◆ What you need to do
Answer the following from the Cape Peninsula geology text below.
(a) During which orogeny was the Malmesbury sequence folded?
(b) Along which shorelines can the Malmesbury group be seen?
(c) What size are the feldspar crystals in the Peninsula Granite?

The Cape Peninsula is a peninsula that juts out into the Atlantic Ocean at the south-western extremity of the African continent. At its tip is the Cape of Good Hope. The peninsula forms the west side of False Bay. The two main rock formations are the late-Precambrian Malmesbury group (metamorphic rock) and the Peninsula granite, a huge batholith that was intruded into the Malmesbury Group about 630 million years ago.

The late-Precambrian age Malmesbury group is the oldest rock formation in the area, consisting of alternating layers of dark grey fine-grained greywacke, sandstone and slate, seen along the rocky Sea Point and Bloubergstrand shorelines, and from the Strand to Gordon's Bay. These sediments were originally deposited on an ancient continental slope by submarine slumping and turbidity currents. The sequence was subsequently metamorphosed by heat and pressure and folded tightly in a NW direction during the Saldanian orogeny so that the rock layers are now almost vertical. These rocks were, in most places, scoured by wave action during past periods of higher sea level.

Most of the exposed shoreline Malmesbury rocks are steeply dipped, and weathered to form sharp edged ridges where more resistant layers stand out among the softer strata. The rocks are generally dark in colour where fresh rock has been exposed by erosion, and may be finely laminated.

The Peninsula Granite is a huge batholith that was intruded into the Malmesbury Group about 630 million years ago as molten rock and crystallised deep in the earth, but has since then been exposed by prolonged erosion. The characteristic spheroidal shapes of granite boulders are a result of preferential weathering along intersecting fractures and are well displayed around Llandudno and Simonstown. Close up, the granite is a coarse-grained rock consisting of large (2–5 cm) white or pink feldspar crystals, glassy brown quartz and flakes of black mica, and containing inclusions of dark Malmesbury hornfels.

◆ Data lines

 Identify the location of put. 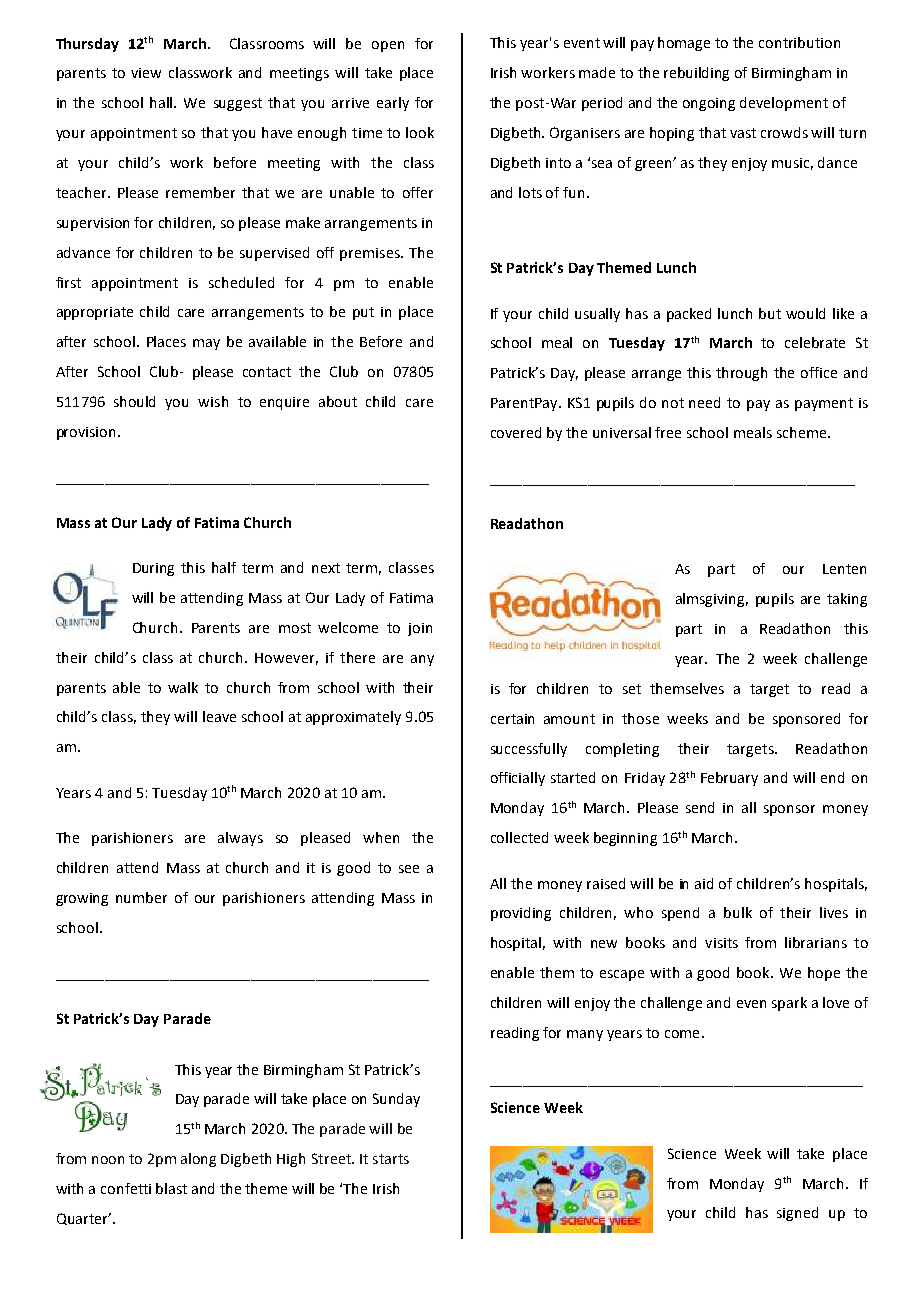
(363, 313).
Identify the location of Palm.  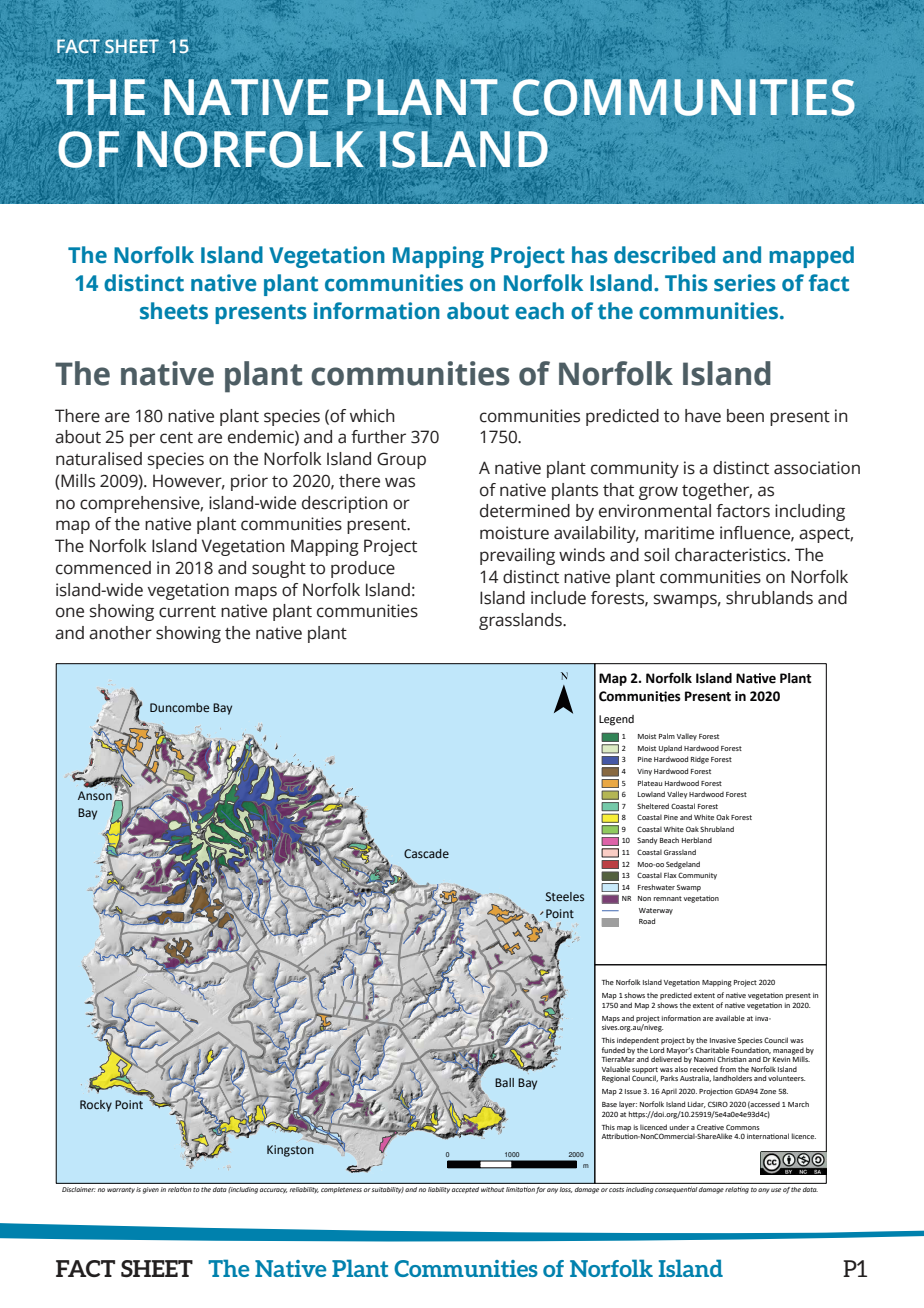
(667, 736).
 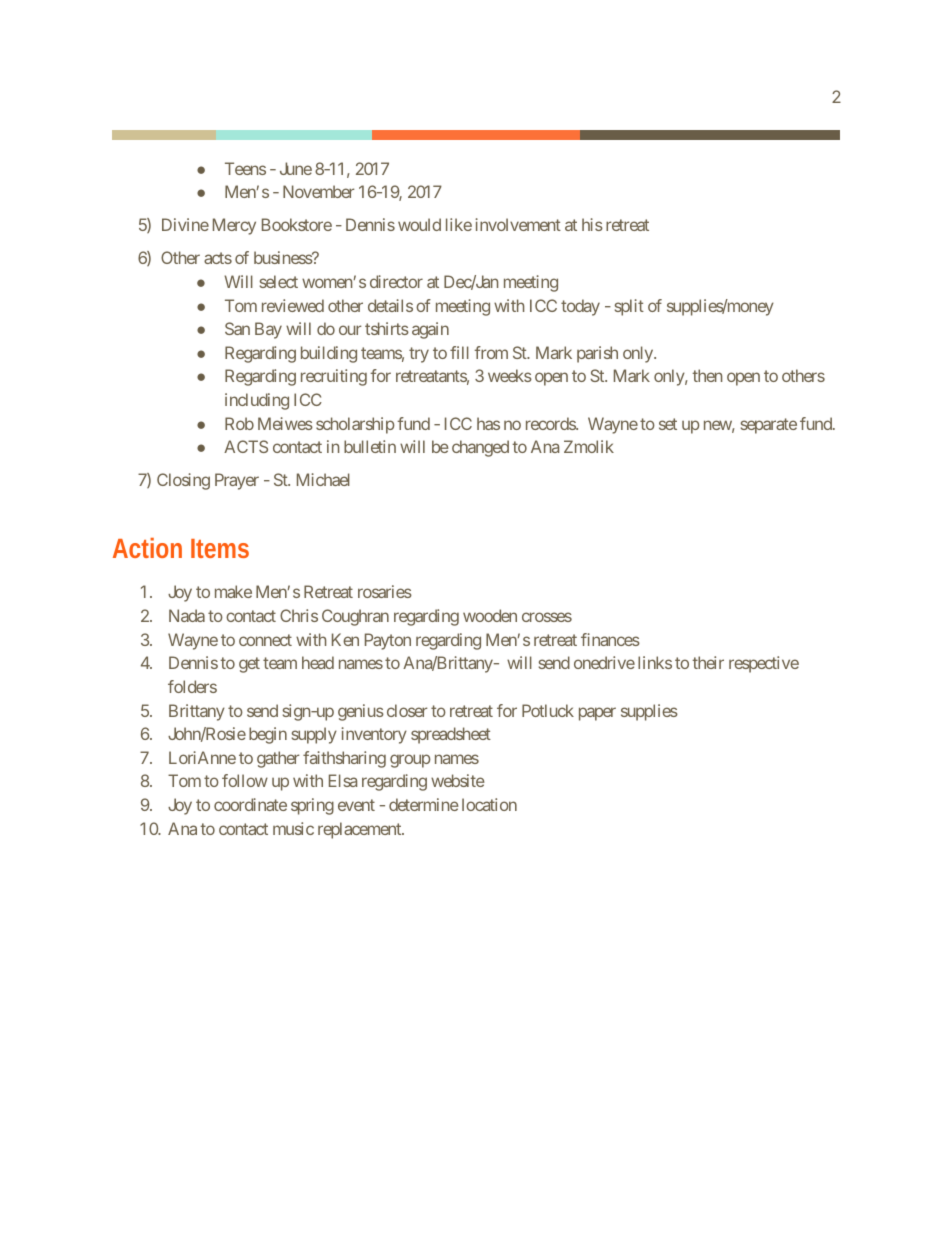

◆ Solution to the exercise
(a) The Saldanian orogeny.
(b) The rocky Sea Point and Bloubergstrand shorelines, and from the Strand to Gordon's Bay.
(c) 2–5 cm.